Copy the following rows verbatim, starting with the line that contains "Screen dimensions: 1024x577" and going on through the line that contains "point(523,170)".

»»

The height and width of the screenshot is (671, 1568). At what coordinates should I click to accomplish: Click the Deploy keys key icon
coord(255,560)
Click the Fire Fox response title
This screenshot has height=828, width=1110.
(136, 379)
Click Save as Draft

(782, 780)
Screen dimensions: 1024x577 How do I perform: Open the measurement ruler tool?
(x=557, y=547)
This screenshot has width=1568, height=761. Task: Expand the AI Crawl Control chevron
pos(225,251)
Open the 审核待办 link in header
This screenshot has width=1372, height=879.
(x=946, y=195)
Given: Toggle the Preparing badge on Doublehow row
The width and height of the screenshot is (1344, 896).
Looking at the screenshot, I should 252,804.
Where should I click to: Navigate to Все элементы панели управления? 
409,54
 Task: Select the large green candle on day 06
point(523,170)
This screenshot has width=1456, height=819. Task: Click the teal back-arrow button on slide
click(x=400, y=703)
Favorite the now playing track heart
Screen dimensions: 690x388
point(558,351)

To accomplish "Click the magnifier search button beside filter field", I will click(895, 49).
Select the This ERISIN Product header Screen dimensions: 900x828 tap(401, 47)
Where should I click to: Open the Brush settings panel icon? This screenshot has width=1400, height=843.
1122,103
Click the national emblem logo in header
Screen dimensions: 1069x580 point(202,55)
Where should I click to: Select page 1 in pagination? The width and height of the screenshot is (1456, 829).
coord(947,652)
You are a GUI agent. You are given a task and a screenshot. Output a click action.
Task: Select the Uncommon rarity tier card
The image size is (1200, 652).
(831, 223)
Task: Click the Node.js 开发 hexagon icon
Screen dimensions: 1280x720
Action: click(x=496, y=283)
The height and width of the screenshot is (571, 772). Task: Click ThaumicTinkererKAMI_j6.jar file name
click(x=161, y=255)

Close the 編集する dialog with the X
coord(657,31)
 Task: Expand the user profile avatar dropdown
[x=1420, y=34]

««

[ANSWER TO THIS TASK]
Screen dimensions: 1024x577 How do I perform: Open the measurement ruler tool?
(x=557, y=547)
This screenshot has width=1568, height=761. Task: Expand the AI Crawl Control chevron
pos(225,251)
Open the 审核待办 link in header
This screenshot has width=1372, height=879.
(x=946, y=195)
Given: Toggle the Preparing badge on Doublehow row
The width and height of the screenshot is (1344, 896).
Looking at the screenshot, I should 252,804.
Where should I click to: Navigate to Все элементы панели управления? 
409,54
 Task: Select the large green candle on day 06
point(523,170)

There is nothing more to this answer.